Una multitud volvió a rechazar ayer por la tarde el proyecto de ley del oficialismo provincial para el ordenamiento territorial del bosque nativo. Frente a la cercanía de las elecciones legislativas, el gobierno congeló la discusión del tema.

Marcha en defensa del bosque nativo ayer en Córdoba. Foto Facebook CoDeBoNa.
Municipalidad de Río Cuarto 3

El problema ahora es que pasará en los meses que faltan hasta octubre, luego que el gobierno provincial decidiera clausurar la discusión legislativa sobre la ley de bosques. Si bien, la cantidad de desmontes ilegales se ha reducido, las organizaciones campesinas y ambientalistas han denunciado varios hechos en los primeros meses de este año. El núcleo del problema es que la provincia “ha dejado hacer”, permitiendo el avance de la frontera agropecuaria, a la par que no renovó, según lo que determina la Ley nacional N°26331 de Ordenamiento Territorial del Bosque Nativo, el mapa correspondiente.
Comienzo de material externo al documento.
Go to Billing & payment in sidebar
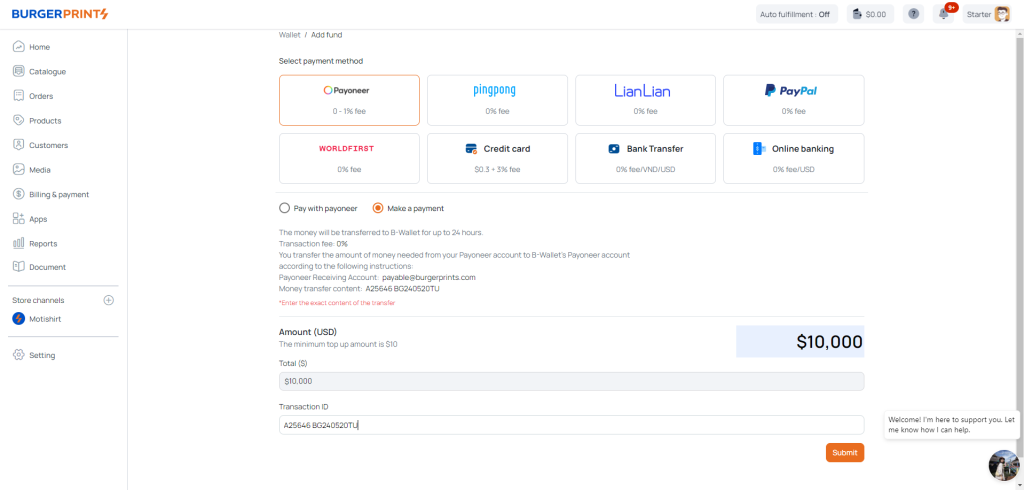Viewport: 1024px width, 490px height. coord(59,194)
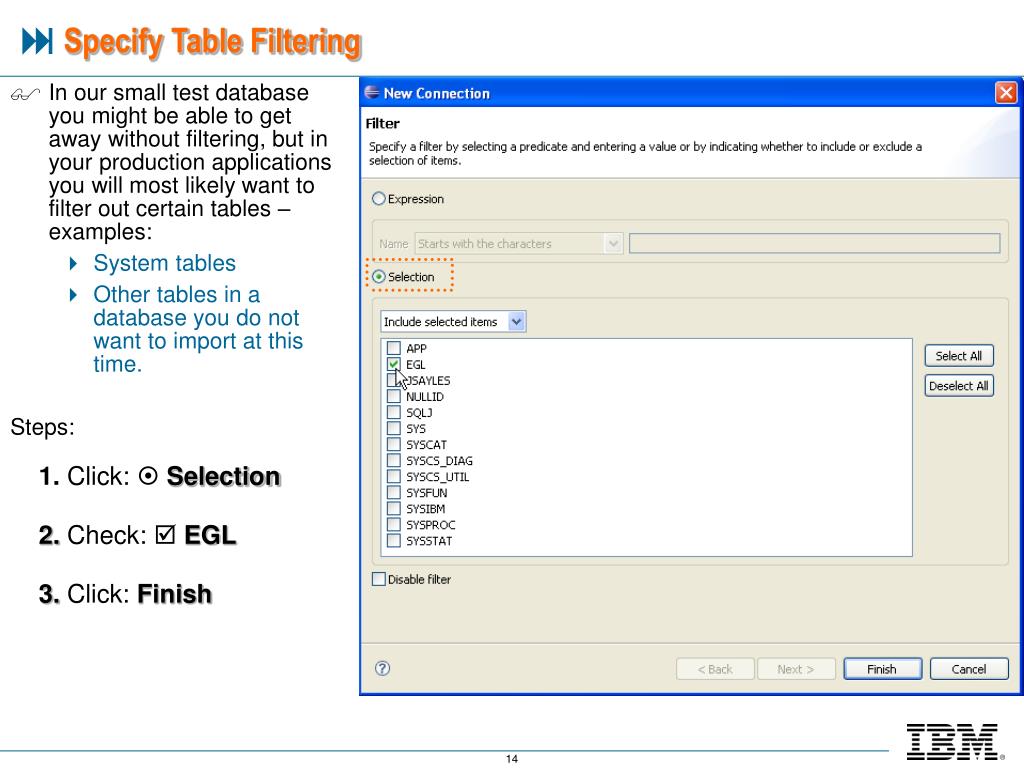Click the IBM logo
The image size is (1024, 768).
(x=952, y=741)
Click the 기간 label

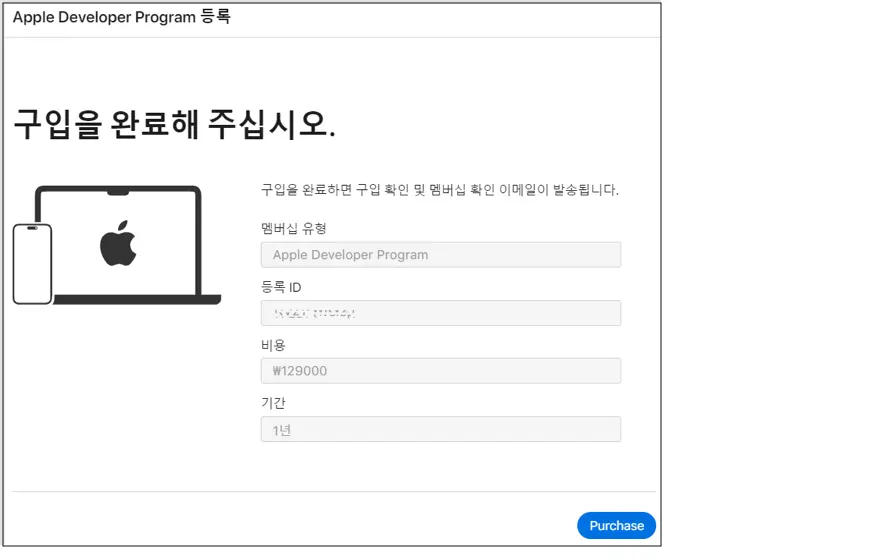(x=273, y=403)
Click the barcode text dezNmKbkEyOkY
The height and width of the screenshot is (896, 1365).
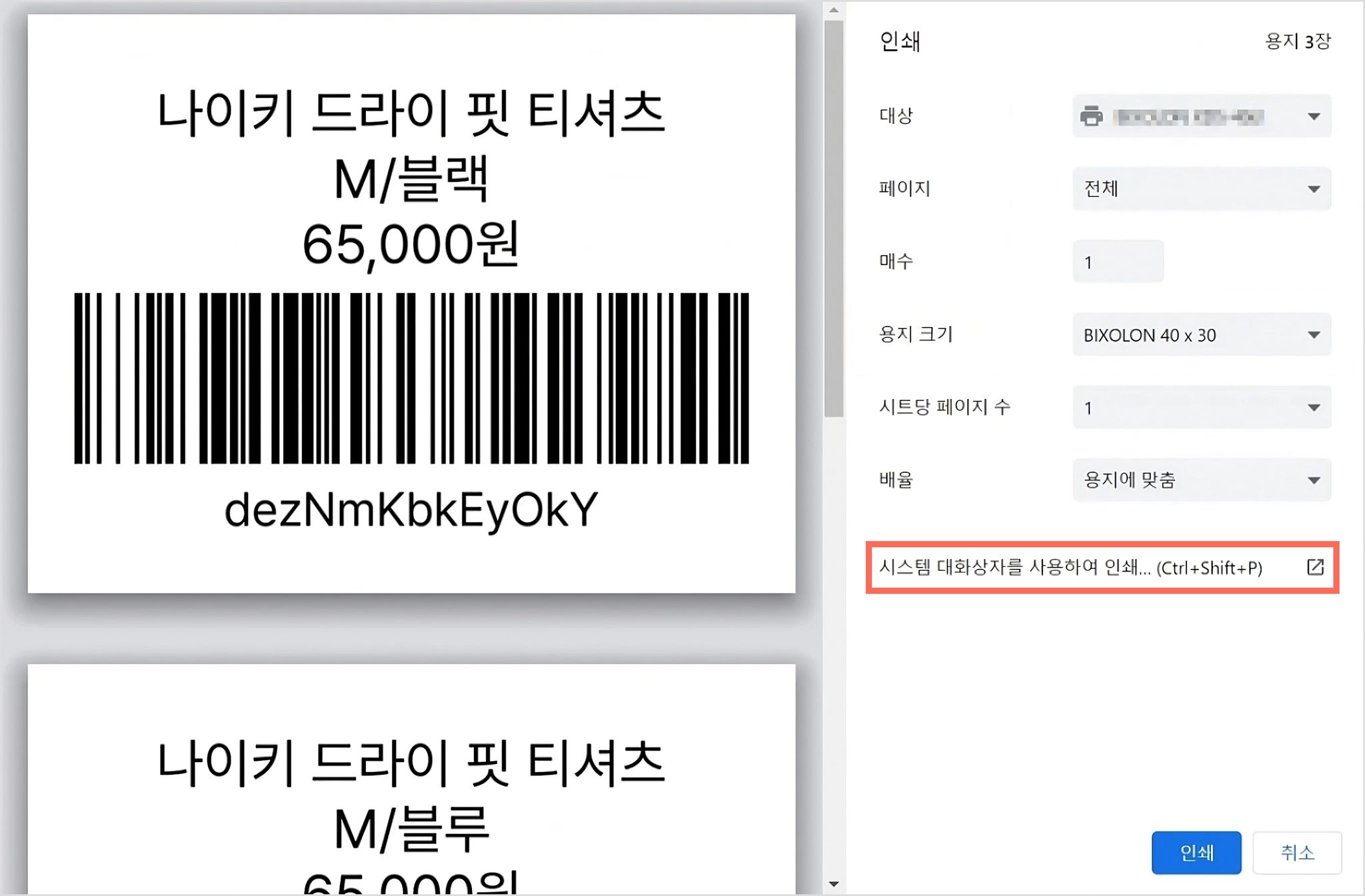click(411, 510)
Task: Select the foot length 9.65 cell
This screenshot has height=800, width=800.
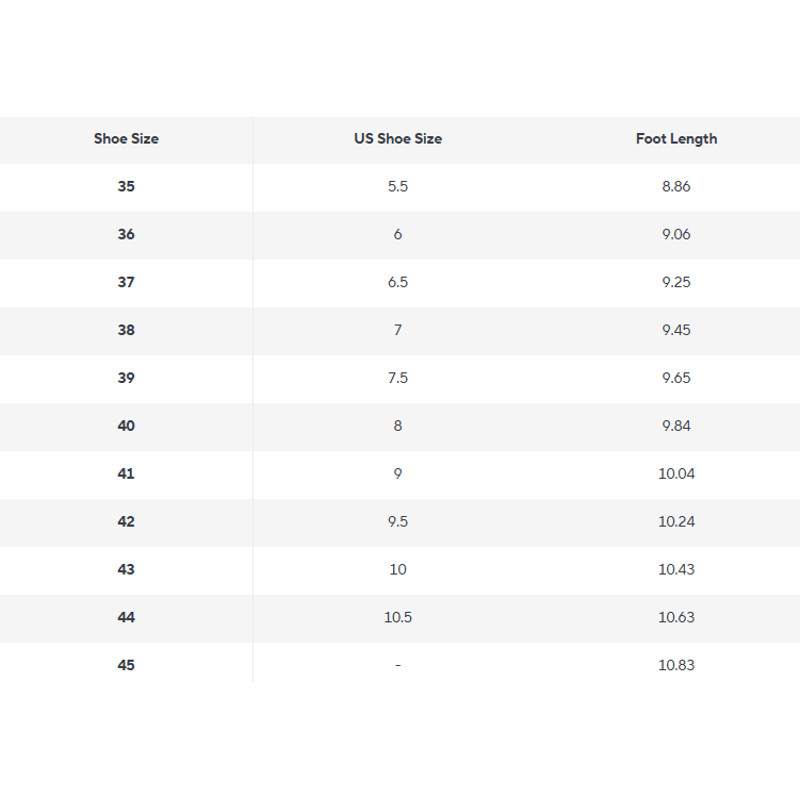Action: click(x=676, y=378)
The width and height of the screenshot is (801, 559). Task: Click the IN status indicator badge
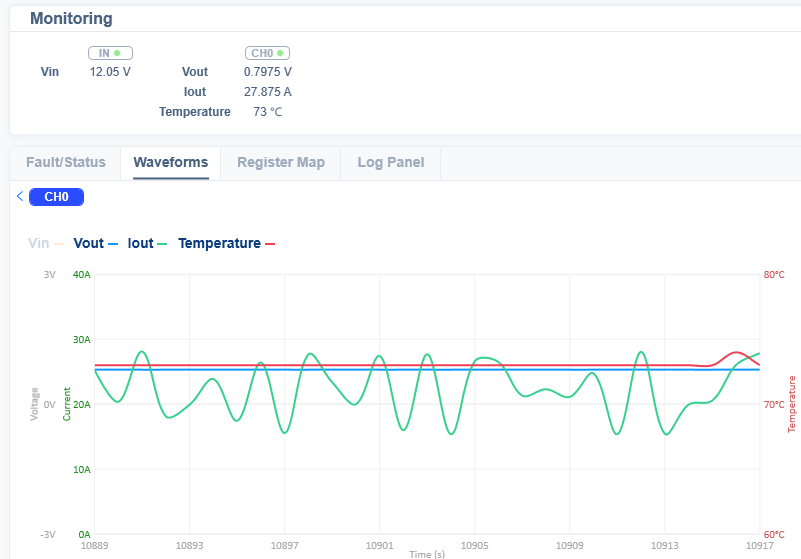[x=110, y=53]
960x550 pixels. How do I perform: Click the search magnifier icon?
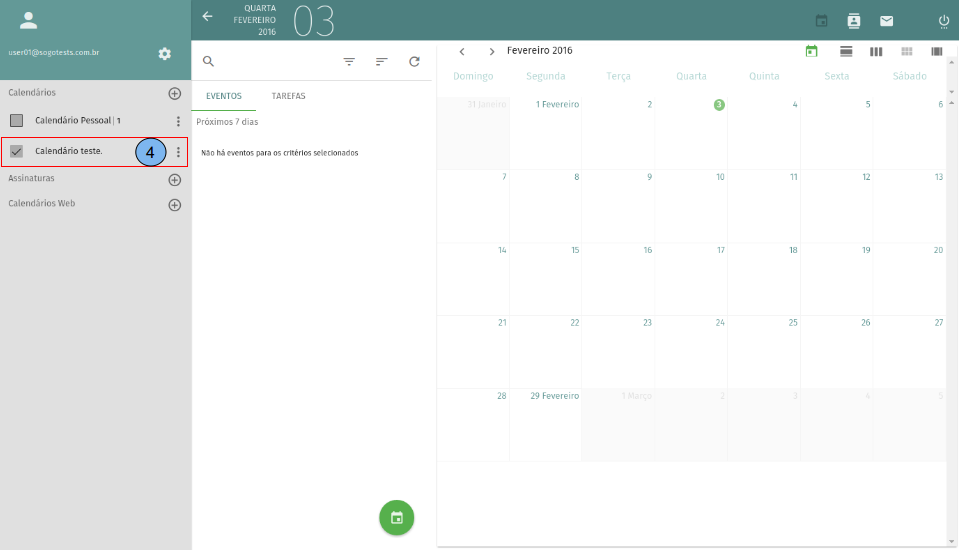click(x=209, y=61)
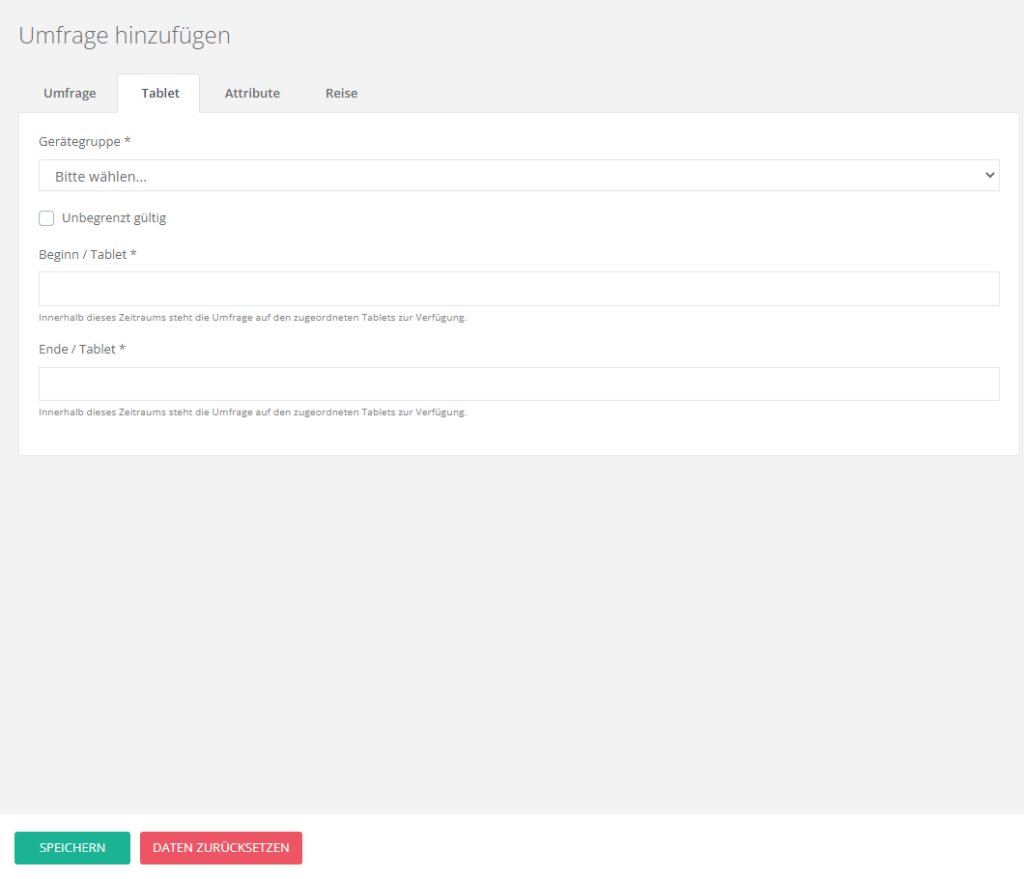Screen dimensions: 1024x879
Task: Enable the Unbegrenzt gültig checkbox
Action: (x=46, y=218)
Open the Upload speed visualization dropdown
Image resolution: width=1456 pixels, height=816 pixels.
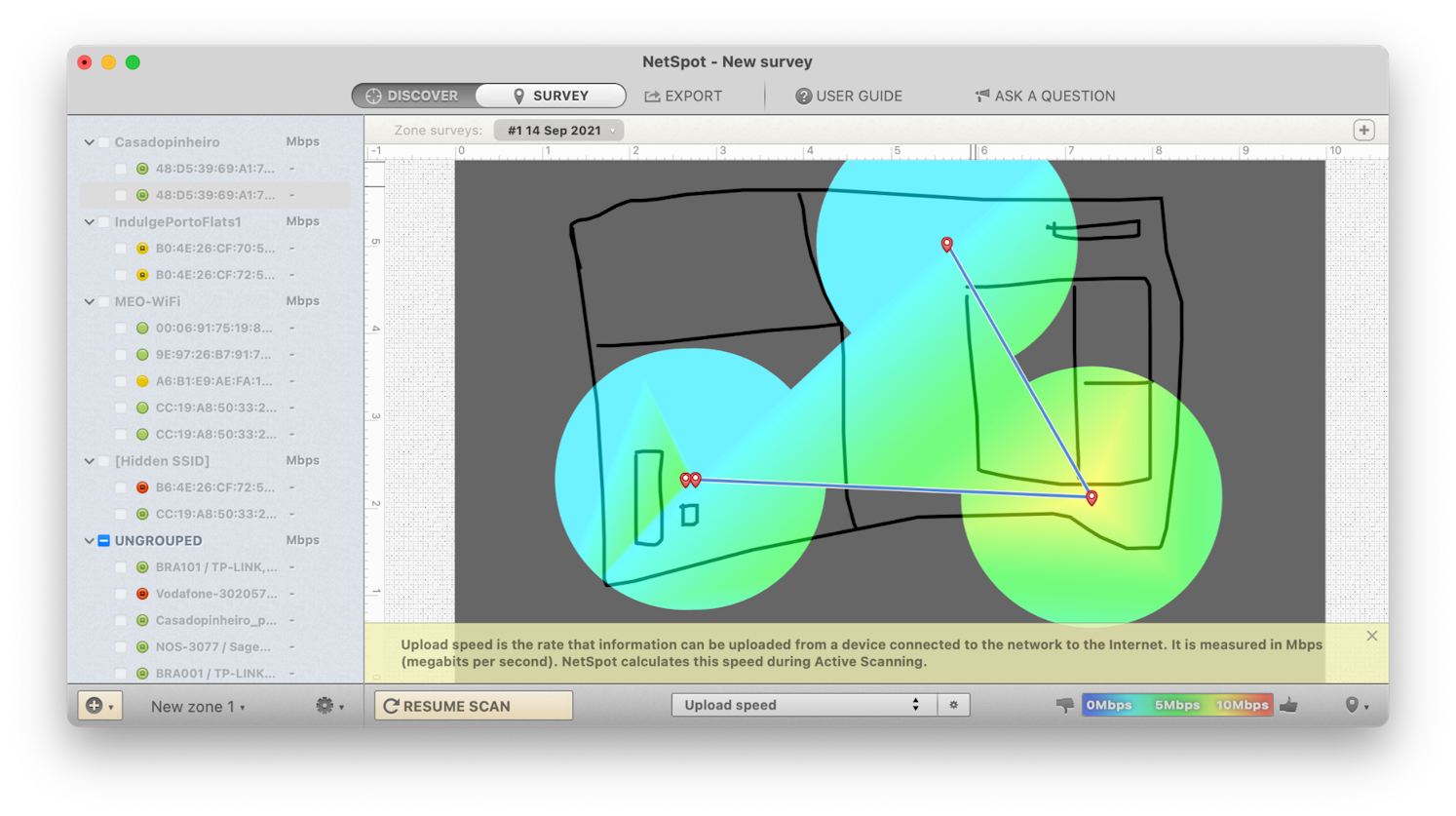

El punto de tensión es justamente ese: sin mapa de bosques nativos de la provincia no hay ley porque no existe el objeto de protección. Y el proceso de participación que estipula la Ley Nacional N° 26.331 obliga a que los actores sociales, políticos y técnicos de cada región hagan sus aportes sobre el mapa base. El punto que sobrevuela este tironeo es que los productores agropecuarios y los técnicos del gobierno estiman que el área de máxima protección (sin actividad productiva) rondaría poco más de un millón de hectáreas, mientras que para las organizaciones ambientalistas en ese estado hay al menos, alrededor de 3 millones de hectáreas.

Sin embargo, ha quedado más que en evidencia a esta altura, tanto en Argentina, como en otros países del mundo, que sin licencia social, no hay decisión política o intervención económica viable en temas que involucran cuestiones medioambientales. Aquí, lo inédito es que la demanda no se produce por la situación en un lugar determinado, una ciudad, un río, una mina, sino que el planteo abarca todo el territorio de la provincia. La población y sus organizaciones deben ser consultadas y debe gestionarse su aprobación en este tema. No es un asunto sólo formal. Sin esa licencia social ninguna iniciativa, por más que tenga sustento político o, incluso, aprobaciones técnicas o legales, tiene futuro.

Es este mensaje el que no han comprendido el gobierno de Juan Schiaretti y las organizaciones agropecuarias. La sociedad cordobesa está poniendo una barrera a la extensión del agro-negocio. Significa que ha llegado a su fin la expansión sin limitaciones del modelo de industrialización agropecuaria a costa del ambiente.